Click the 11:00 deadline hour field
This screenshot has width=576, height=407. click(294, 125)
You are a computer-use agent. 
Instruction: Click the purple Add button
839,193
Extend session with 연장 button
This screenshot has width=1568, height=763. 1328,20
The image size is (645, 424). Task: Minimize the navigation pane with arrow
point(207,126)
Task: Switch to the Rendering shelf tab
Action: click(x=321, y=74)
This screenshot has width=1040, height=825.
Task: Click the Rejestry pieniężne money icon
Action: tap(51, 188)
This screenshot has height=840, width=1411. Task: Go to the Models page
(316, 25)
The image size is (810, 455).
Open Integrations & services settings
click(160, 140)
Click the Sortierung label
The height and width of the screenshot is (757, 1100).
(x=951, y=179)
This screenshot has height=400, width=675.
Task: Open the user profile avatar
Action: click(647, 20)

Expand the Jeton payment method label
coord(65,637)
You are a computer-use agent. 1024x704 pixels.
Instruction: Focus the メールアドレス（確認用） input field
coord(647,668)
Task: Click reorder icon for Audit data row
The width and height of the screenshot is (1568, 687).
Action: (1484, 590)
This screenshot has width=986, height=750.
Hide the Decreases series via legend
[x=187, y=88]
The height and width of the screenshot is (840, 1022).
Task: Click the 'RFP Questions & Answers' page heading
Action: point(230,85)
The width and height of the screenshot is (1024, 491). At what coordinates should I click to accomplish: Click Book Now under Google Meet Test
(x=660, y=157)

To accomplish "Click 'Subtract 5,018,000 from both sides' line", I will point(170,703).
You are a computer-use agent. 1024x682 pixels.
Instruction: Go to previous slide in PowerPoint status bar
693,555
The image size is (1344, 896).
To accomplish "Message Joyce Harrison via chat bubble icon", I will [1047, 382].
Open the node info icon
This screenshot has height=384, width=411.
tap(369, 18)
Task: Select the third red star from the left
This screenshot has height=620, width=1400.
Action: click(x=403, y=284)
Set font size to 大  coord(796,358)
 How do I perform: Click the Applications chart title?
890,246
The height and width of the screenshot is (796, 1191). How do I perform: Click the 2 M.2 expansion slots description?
------------------------------------------------
PROBLEM DESCRIPTION:
Copy the rows between the line holding "Extend session with 연장 button" and the line holding "coord(647,668)", inclusive, reproducing each one unchanged.

EXERCISE RESPONSE:
Extend session with 연장 button
This screenshot has width=1568, height=763. 1328,20
The image size is (645, 424). Task: Minimize the navigation pane with arrow
point(207,126)
Task: Switch to the Rendering shelf tab
Action: click(x=321, y=74)
This screenshot has width=1040, height=825.
Task: Click the Rejestry pieniężne money icon
Action: tap(51, 188)
This screenshot has height=840, width=1411. Task: Go to the Models page
(316, 25)
The image size is (810, 455).
Open Integrations & services settings
click(160, 140)
Click the Sortierung label
The height and width of the screenshot is (757, 1100).
(x=951, y=179)
This screenshot has height=400, width=675.
Task: Open the user profile avatar
Action: click(647, 20)

Expand the Jeton payment method label
coord(65,637)
You are a computer-use agent. 1024x704 pixels.
Instruction: Focus the メールアドレス（確認用） input field
coord(647,668)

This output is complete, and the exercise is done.